Creamy Spinach Artichoke Dip (Paleo and Vegan)

Dexter just started this past Sunday!!! We get together (every Sunday) at my friends parent's house, eat yummy food, drink, play ping pong, and of course watch Dexter! I brought along this fabulous creamy spinach artichoke dip for my friend, Suzette, who just went paleo!

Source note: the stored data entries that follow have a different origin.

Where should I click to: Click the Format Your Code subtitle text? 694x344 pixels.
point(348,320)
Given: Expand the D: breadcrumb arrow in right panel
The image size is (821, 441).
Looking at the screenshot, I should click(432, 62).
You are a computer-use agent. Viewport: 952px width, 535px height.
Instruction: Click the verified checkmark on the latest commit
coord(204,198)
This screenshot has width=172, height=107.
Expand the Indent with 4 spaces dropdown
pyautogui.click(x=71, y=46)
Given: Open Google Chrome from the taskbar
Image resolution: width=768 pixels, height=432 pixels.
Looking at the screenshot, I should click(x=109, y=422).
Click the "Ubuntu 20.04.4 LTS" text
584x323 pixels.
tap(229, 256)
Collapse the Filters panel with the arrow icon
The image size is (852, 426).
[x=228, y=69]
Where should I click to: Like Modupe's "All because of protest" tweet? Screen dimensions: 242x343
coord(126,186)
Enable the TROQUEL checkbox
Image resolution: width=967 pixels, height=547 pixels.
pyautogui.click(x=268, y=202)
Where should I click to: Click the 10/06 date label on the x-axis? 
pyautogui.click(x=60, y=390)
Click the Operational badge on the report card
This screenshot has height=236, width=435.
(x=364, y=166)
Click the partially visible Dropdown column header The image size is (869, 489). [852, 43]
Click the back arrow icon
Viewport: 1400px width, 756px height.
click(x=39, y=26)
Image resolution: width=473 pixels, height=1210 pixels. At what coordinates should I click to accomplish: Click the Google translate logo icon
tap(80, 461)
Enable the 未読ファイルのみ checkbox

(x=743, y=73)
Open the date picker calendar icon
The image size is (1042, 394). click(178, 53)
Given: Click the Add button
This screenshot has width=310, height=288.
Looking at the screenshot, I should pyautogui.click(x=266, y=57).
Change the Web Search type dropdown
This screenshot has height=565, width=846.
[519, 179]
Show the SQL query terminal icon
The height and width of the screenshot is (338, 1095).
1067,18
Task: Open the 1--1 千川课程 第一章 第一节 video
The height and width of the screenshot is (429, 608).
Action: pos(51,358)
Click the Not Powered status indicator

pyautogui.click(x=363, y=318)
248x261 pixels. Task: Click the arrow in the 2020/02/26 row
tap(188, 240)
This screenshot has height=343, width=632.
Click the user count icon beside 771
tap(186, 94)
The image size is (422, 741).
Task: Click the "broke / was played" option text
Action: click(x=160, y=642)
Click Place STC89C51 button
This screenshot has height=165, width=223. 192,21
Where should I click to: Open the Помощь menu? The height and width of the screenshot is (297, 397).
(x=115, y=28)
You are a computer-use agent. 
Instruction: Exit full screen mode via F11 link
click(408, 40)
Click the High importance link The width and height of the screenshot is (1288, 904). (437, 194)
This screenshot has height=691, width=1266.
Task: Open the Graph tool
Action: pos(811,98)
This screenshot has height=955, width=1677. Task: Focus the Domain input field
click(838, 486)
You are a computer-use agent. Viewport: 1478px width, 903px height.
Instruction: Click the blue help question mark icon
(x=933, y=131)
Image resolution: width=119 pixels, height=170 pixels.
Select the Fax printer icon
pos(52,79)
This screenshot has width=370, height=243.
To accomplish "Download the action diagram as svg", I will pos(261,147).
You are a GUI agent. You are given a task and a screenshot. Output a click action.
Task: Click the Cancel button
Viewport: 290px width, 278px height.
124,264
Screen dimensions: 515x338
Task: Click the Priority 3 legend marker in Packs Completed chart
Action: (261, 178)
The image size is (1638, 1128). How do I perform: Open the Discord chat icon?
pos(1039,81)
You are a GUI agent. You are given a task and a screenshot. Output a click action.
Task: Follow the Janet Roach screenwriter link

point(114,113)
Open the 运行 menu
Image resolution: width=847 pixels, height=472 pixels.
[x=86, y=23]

It was my first paleo vegan recipe, and I definitely will be making it again and again!
 
 

Spinach-Artichoke Dip

Adapted from Paleo Spirit

Ingredients

  • 2, 10 ounce boxes frozen, chopped spinach
  • 2, 14 ounce cans or jars of artichoke hearts (I used cans of Trader Joe's Artichoke Hearts )
  • 1 tablespoon extra-virgin olive oil
  • 1 small onion, diced (about 1 cup)
  • 2 teaspoons crushed garlic, or 2 cloves of garlic
  • 1 1/2 teaspoons sea salt (adjust to taste and depending on how salty the artichoke hearts are)
  • 1 teaspoon onion powder
  • 1/2 teaspoon garlic powder
  • 1/2 teaspoon black pepper
  • 1/4-1/2 teaspoon cayenne pepper (to taste)
  • 4 tablespoons lemon juice
  • 1 1/2 – 2 cups (approximate) cashew cream


Instructions

  1. Defrost the spinach and squeeze out the excess water. Set aside.
  2. Drain and roughly chop the artichokes.
  3. Sauté the onions in the olive oil until translucent, about 10 minutes. Add the minced garlic and cook for another minute.
  4. Stir in the chopped artichokes, salt, onion powder, garlic powder, black pepper and cayenne and heat through.
  5. Add in the spinach and lemon juice and stir until heated through.
  6. Stir in the cashew cream.

This dairy-free spinach-artichoke dip is best served warm. We enjoyed it with slices of cucumbers and yellow bell peppers because they were good for scooping. Not paleo... but great served with tortilla chips too!